START Given data
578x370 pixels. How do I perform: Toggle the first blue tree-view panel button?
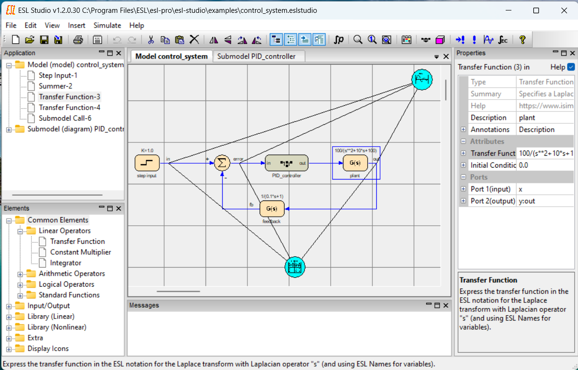coord(276,40)
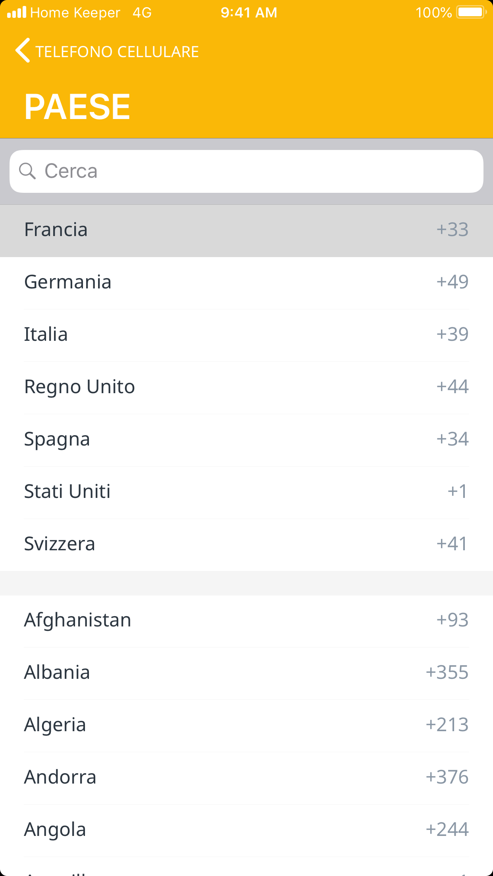Image resolution: width=493 pixels, height=876 pixels.
Task: Choose Stati Uniti +1 entry
Action: pos(246,492)
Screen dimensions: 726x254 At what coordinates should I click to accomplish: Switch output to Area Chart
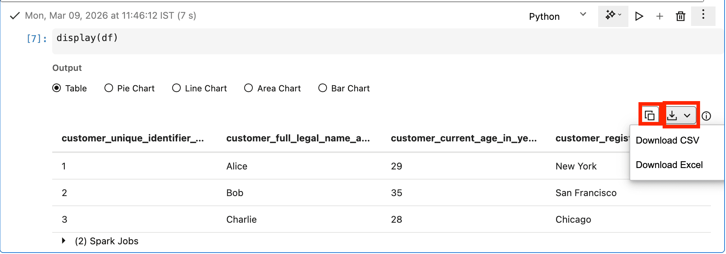tap(248, 88)
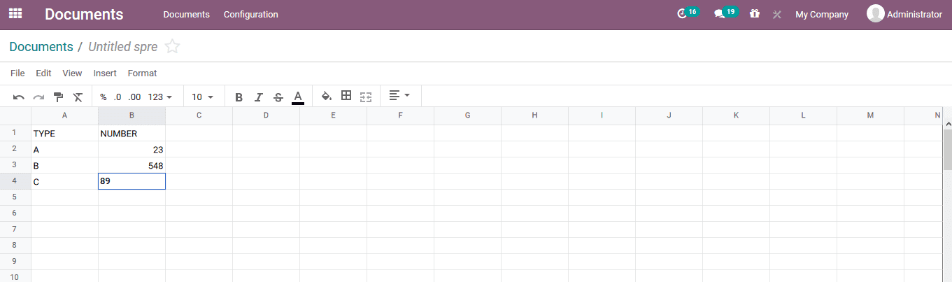Select the paint format tool

(59, 97)
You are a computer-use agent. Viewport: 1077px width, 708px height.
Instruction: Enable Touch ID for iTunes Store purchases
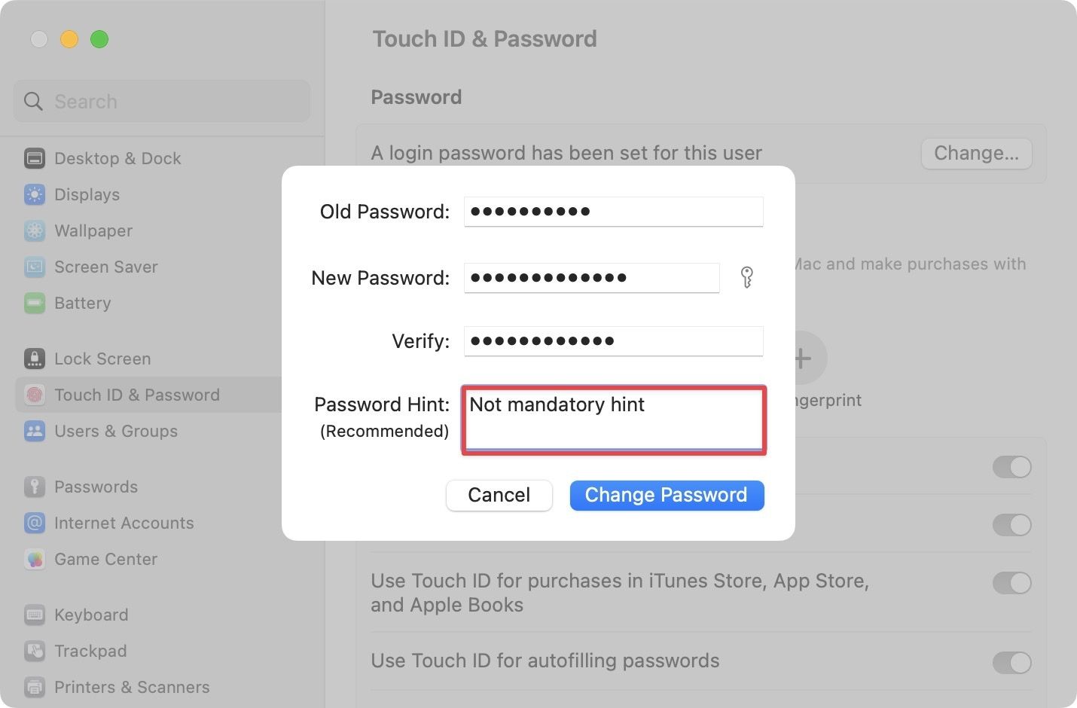(x=1012, y=583)
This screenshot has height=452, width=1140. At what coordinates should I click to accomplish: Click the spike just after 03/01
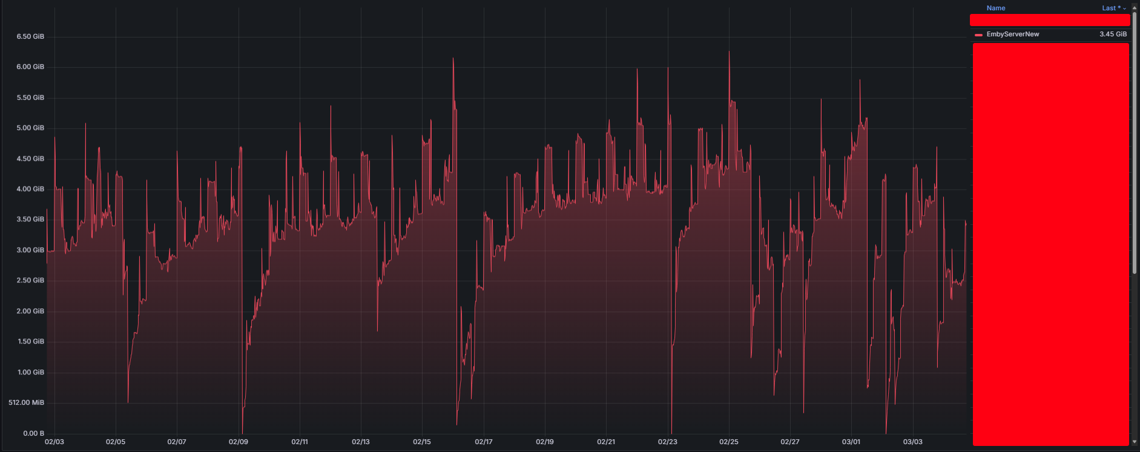point(860,81)
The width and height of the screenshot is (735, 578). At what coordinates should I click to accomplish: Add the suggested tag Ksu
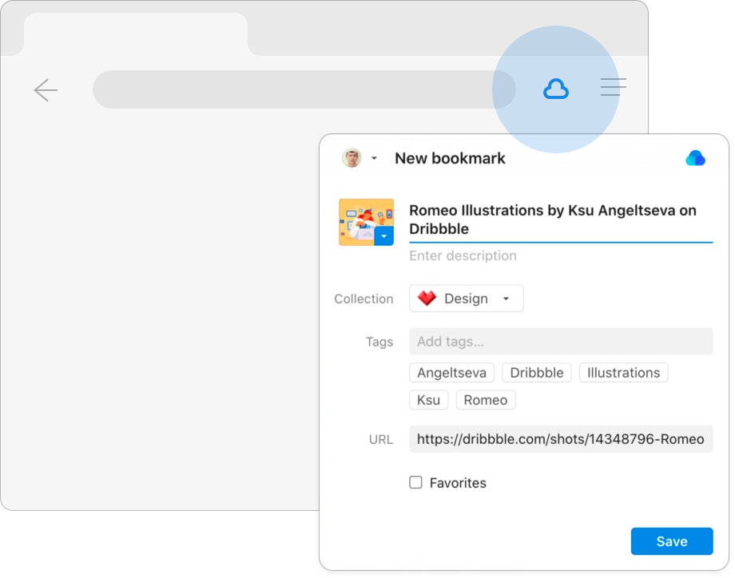[429, 400]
END Given data
Assignment: Repeat, with no pictures, every line from the top of the entries above through the line that has "You are a computer-use", keeping each one exact.

Problem solution:
578x370 pixels. How do I perform: Toggle the first blue tree-view panel button?
coord(276,40)
Image resolution: width=493 pixels, height=876 pixels.
Task: Choose Stati Uniti +1 entry
Action: pos(246,492)
Screen dimensions: 726x254 At what coordinates should I click to accomplish: Switch output to Area Chart
tap(248, 88)
Select the paint format tool

(59, 97)
You are a computer-use agent. Viewport: 1077px width, 708px height.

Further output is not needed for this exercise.